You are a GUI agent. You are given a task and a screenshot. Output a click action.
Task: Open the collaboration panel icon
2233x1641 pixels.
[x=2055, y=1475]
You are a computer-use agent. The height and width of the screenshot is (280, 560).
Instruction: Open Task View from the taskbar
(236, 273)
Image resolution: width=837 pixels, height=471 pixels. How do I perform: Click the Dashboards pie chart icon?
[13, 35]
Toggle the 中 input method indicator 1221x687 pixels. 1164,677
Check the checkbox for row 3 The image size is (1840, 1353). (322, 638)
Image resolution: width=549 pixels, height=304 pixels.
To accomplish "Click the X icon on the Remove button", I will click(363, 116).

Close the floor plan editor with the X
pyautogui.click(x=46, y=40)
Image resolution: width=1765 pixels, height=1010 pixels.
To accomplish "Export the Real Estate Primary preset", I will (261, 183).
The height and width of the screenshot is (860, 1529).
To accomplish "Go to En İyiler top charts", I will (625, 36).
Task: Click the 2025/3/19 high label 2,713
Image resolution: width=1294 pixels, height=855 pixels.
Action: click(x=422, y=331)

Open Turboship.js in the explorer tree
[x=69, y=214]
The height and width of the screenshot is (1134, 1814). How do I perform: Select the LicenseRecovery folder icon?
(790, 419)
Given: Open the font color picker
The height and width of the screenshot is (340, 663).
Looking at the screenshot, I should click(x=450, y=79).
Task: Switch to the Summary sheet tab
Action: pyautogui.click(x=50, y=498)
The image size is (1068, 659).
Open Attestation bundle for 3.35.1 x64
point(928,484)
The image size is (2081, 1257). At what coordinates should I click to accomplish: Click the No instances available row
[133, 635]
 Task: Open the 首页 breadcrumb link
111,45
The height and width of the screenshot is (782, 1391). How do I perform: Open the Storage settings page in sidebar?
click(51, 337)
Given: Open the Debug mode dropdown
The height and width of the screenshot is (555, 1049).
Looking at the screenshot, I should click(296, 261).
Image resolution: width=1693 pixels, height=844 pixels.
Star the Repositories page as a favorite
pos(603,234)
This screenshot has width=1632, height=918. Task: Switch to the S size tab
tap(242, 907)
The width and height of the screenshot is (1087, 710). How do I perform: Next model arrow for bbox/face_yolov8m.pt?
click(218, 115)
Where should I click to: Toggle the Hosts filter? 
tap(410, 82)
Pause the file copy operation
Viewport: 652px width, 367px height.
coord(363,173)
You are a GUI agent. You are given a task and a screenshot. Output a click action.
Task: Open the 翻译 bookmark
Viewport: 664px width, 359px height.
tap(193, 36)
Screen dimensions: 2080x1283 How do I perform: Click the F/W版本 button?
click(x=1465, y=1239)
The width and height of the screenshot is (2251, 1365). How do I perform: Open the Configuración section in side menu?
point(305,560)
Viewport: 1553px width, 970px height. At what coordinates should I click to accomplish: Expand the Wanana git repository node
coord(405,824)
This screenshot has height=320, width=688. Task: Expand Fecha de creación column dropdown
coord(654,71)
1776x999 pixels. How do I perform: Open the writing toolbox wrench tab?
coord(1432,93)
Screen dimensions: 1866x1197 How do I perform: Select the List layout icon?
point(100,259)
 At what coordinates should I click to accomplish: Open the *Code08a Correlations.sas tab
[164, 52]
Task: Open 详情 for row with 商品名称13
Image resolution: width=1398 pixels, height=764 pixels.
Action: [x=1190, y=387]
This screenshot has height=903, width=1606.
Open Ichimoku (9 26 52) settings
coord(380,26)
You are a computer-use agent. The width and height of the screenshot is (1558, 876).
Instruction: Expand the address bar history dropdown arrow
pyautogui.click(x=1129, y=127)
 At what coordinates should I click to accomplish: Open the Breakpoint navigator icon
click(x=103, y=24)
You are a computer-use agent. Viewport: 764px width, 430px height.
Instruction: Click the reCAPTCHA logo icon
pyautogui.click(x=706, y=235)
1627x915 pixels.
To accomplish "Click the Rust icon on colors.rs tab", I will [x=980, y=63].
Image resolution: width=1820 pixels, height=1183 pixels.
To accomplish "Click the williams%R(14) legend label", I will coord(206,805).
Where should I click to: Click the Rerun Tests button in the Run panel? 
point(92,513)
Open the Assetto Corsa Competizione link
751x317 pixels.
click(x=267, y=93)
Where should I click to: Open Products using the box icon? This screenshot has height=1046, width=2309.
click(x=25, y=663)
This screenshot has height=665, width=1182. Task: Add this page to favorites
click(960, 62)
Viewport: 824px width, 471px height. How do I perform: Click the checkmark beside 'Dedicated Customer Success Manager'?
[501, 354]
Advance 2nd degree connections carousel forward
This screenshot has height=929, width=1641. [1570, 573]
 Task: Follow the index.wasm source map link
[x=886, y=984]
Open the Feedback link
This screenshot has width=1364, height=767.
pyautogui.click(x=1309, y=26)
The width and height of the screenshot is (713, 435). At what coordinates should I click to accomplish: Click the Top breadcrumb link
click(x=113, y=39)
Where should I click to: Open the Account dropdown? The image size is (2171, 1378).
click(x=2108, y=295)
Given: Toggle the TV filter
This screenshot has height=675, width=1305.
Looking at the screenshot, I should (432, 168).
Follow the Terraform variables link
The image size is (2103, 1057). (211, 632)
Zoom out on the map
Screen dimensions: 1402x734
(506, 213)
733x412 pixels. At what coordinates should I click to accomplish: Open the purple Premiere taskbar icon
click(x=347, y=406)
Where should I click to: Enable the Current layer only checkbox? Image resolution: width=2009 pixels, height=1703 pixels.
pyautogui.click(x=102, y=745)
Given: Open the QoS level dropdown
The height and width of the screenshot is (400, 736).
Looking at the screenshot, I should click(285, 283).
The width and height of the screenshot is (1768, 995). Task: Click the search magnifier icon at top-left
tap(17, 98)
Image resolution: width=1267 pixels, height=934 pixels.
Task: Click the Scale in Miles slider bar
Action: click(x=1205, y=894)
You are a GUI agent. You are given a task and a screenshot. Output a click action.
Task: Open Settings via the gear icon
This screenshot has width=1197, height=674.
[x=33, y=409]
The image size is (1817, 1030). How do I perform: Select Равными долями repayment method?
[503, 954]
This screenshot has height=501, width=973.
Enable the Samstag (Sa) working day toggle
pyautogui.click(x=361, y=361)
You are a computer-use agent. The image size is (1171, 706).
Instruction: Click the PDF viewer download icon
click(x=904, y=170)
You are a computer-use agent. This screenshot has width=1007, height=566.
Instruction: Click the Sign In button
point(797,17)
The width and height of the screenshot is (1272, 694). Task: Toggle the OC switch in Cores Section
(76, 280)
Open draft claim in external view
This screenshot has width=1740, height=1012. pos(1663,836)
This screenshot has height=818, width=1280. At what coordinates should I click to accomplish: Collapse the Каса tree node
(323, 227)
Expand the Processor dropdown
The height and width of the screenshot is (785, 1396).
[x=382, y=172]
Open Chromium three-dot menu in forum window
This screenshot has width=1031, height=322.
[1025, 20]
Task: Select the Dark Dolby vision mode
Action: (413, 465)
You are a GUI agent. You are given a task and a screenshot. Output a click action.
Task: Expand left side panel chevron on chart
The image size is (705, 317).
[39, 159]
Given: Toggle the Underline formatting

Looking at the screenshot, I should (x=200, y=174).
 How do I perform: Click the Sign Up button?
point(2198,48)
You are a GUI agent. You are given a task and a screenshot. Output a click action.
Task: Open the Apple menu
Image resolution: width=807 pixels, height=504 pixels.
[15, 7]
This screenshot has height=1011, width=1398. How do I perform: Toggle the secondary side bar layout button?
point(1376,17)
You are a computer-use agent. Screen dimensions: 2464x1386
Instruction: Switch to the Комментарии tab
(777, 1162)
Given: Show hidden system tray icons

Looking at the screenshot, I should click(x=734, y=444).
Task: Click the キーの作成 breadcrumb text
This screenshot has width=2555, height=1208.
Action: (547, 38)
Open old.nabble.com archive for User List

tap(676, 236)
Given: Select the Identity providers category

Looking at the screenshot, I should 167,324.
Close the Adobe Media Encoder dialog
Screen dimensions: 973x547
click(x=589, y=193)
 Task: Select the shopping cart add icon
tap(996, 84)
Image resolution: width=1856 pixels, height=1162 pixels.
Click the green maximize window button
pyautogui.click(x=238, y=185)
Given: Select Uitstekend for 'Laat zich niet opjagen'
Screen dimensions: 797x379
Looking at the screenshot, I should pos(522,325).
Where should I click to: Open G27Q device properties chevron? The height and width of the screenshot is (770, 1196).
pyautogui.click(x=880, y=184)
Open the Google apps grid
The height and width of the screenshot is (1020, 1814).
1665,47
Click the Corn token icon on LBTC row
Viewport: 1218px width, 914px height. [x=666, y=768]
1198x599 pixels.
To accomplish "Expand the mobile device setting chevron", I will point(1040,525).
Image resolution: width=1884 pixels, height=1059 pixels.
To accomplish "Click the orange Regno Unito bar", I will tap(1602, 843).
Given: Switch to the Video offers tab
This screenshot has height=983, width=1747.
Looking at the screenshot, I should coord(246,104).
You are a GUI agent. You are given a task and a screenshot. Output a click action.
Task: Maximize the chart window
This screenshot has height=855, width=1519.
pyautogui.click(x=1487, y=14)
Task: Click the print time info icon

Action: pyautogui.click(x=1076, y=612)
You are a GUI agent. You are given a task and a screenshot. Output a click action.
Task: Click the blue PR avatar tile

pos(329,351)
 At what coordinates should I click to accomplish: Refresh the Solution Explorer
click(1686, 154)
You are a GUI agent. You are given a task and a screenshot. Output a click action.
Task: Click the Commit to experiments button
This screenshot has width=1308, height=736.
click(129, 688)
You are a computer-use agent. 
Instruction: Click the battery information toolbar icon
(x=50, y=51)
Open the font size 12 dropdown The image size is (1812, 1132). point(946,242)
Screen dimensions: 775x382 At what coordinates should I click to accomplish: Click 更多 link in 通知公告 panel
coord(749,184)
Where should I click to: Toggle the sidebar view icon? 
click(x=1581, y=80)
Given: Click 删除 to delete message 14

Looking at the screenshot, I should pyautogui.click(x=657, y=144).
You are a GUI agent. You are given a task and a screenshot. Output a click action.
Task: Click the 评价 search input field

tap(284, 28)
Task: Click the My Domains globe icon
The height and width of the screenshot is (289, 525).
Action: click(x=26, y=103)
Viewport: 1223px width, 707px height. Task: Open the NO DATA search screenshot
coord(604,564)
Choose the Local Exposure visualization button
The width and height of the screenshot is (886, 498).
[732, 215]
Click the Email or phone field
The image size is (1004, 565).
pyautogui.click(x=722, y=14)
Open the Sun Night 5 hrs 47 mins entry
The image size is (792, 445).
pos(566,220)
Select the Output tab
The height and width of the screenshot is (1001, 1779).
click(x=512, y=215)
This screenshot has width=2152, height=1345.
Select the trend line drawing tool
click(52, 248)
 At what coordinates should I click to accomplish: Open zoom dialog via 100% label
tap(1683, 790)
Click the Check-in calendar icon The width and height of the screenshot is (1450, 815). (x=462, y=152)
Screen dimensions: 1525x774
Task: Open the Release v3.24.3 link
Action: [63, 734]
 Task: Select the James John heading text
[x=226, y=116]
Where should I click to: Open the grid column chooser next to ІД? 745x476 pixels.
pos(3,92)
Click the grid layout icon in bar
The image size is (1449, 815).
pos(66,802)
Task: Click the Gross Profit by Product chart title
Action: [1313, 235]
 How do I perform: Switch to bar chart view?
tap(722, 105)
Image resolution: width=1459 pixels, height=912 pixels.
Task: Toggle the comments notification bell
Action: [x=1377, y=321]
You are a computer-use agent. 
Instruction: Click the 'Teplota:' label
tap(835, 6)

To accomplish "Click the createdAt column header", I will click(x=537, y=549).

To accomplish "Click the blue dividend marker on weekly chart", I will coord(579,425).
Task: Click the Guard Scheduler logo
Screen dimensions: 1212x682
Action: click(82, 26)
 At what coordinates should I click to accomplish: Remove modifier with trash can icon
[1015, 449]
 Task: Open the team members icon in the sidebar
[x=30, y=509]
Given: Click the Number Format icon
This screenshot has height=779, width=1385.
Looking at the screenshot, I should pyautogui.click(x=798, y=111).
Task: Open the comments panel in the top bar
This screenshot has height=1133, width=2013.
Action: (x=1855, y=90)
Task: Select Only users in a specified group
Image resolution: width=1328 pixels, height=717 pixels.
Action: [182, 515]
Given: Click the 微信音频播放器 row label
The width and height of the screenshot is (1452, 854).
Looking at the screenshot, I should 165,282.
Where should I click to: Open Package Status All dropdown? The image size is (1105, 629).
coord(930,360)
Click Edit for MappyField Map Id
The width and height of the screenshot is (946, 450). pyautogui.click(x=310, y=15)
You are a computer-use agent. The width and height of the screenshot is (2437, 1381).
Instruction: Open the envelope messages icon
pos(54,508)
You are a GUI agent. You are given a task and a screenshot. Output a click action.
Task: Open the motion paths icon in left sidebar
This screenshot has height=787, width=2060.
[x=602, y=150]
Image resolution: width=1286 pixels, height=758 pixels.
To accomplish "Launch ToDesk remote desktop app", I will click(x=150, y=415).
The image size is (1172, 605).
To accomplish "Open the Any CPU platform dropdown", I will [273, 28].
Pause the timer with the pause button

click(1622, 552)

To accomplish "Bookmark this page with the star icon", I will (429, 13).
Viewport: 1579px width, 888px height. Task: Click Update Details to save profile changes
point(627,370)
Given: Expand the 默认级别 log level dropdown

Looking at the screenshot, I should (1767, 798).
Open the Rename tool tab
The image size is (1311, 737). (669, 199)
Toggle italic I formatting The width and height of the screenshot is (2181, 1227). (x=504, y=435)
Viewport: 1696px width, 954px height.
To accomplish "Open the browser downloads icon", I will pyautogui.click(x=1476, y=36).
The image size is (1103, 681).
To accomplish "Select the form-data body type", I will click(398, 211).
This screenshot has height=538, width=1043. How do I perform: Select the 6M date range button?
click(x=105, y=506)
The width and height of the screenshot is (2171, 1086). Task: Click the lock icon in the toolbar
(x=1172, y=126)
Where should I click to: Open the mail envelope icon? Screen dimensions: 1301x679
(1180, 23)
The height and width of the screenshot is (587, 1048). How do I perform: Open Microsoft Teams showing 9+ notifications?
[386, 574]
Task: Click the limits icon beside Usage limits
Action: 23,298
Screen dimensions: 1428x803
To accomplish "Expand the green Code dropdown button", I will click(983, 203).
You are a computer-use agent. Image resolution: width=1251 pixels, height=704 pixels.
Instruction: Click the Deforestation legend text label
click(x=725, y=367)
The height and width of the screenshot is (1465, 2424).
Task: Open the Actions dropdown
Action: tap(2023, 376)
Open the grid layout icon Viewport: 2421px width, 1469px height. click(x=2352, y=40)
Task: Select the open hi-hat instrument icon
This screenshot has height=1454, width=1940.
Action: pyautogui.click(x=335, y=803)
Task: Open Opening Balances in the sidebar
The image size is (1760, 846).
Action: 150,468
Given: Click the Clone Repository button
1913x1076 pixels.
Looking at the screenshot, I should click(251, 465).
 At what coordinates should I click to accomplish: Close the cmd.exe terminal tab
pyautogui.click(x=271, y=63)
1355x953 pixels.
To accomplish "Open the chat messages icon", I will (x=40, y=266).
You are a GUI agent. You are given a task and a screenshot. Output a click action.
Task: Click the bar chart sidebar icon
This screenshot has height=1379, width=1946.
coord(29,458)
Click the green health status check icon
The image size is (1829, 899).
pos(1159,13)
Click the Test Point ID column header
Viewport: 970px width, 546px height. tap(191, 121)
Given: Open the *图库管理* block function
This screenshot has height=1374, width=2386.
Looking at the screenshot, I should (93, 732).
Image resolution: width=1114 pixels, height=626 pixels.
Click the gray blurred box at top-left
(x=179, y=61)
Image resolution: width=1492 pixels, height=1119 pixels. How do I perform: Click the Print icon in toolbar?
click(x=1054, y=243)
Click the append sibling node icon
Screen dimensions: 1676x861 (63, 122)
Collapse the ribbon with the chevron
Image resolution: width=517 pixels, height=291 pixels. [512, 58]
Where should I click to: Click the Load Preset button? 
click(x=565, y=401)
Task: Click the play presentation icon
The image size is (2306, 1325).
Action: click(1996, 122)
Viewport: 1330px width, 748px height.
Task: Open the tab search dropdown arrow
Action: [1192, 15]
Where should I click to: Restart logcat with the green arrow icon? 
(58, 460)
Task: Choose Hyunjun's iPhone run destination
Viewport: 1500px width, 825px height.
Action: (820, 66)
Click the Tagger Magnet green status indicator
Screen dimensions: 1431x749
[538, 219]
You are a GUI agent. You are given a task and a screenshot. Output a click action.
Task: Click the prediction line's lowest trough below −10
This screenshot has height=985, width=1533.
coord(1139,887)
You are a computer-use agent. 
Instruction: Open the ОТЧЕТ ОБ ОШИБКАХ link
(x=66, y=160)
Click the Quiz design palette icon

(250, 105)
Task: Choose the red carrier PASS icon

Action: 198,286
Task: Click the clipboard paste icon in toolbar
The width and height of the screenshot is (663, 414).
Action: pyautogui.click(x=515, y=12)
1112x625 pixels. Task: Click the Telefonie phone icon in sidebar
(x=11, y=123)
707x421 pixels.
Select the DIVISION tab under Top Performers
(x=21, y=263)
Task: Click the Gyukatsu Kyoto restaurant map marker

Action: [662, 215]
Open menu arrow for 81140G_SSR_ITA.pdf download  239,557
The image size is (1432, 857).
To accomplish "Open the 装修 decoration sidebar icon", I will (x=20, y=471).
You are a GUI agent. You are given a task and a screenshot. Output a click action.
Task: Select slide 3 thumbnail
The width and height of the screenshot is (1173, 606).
◇ ◇ ◇ ◇
### DESCRIPTION OF THE TASK
Without adding anything, say how many lines in the listing above include the string "font".

### ANSWER TO THE EXERCISE
2